I'm limited to 4 lights then, but I think that should be enough. If not, I could make an extra pass between that does the same as pass1. Some operations are done twice in this case, but what the heck. I'll have to accept not everything is possible :)

But now the difficult part comes. How to assign (dynammically) 4 shadowMaps / lights to a surface? Most lights aren't moving, but a dynamic solution would still be nice. I assume a shadowMap should be used for all geometry that is (partially) inside its "view frustum". However, since the limitation, I must assign the most "important" sources to a surface.

The other difficult part remains the quality. In most cases the light won't be shining far, so a 512x512 map would give a good result. But for large lights far away...

Greetings,
Rick
sounds like a good outline; i think with all the features you plan on implementing, 2 passes is a minimum; though you could squeez it into one if you pull some strings.

Im guessing you have some type of scene organizational structure, like an octree. You can use that to determine what lights are affecting what surfaces.

Regarding shadows;
I personally would do away with any kind of precomputed lightmap texture and use shadow maps globally. You could still use lightmaps or something similar to get the global illumination effect, but if you want nice crisp (but not too crisp) shadows your better of unifying it and use shadowmaps for everything. For spot lights, a single shadow map should be sufficient. For directional lights, you can use parallel split shadow maps (you can use this technique for spot lights also). For point lights, you can tile the 6 maps needed into a single texture.
If the PSSM's dont give you good enough quality, you can add some kind of perspective correction onto that. Further, if you want it to be softer, you can use PCF filtering, or if you want super soft but fast shadows, use variance shadow mapping.

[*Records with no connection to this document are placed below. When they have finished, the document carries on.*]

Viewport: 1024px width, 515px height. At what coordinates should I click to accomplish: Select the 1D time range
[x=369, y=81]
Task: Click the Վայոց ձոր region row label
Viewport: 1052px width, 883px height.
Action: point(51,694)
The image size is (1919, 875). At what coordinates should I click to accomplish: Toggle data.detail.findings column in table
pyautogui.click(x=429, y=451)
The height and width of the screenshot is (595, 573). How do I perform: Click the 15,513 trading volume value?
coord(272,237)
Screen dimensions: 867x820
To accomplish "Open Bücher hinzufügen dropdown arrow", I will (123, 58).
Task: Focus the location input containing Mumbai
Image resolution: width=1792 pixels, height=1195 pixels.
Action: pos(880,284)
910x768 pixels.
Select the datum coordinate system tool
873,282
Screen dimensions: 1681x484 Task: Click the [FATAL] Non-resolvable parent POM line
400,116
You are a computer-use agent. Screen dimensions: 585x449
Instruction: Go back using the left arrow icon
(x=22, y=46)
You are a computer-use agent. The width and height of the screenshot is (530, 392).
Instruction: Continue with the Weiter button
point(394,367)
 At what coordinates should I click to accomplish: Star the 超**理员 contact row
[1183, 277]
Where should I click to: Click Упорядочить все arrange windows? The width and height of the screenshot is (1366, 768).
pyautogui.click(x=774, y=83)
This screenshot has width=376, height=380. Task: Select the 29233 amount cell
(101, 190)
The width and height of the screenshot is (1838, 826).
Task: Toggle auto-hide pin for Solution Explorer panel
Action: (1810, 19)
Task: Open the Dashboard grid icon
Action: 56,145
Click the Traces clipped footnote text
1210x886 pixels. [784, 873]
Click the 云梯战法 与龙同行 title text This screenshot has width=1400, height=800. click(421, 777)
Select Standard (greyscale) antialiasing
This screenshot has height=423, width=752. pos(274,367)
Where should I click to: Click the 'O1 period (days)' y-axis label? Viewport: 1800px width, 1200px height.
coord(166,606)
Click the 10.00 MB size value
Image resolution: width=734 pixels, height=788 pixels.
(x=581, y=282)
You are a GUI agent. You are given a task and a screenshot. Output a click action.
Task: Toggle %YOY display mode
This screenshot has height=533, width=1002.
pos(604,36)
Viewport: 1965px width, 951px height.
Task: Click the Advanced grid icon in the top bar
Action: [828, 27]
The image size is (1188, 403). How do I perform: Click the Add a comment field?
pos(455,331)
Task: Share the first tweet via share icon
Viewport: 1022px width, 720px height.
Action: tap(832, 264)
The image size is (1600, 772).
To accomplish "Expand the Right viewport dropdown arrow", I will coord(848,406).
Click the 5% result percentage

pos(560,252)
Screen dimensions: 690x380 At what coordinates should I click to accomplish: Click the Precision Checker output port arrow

Most commercial games dont even have very nice looking shadow maping (in my opinion), so its not a trivial process to get working and looking good; I think variance shadow maps combined with some perspective correction and PSSM for directional lights is the way to go. Just a couple minutes ago i noticed someone posted about some kind of new shadow mapping thing that makes it pixel perfect; there are all kinds of neat shadow mapping approaches out there, so there are tons of options and potential.
I think you convinced me. I should try it.

The lightMap is indeed only for indirect lighting now. Unless 4 lights is too little, in that case I could let the lightMap help a little bit. But yes, it's more an ambient thing now.

I was about to ask how to do pointlights, but you answered that already. Just make 6 textures. I only need to figure out which from the 6 a face is receiving (or in the worst case it receives multiple... could become a little problem, especially when I have a limit of 3 or 4 maps per surface (light4 is also used for my flashlight).

I should use my portal culling and add an octree for light management. Well, I should just start and try it. I did shadowmapping 5 years ago... I think I have to learn it again :). I think I can get more quality with it indeed. A 512x512 shadowMap contains pretty much pixels comparing to a lightMap that gave way less pixels to the average polygon(the complete lightMap used 1024x766 in my case). Only problem are the surfaces litten far away from its lightSource when using shadowmaps. I shall look into the available techniques.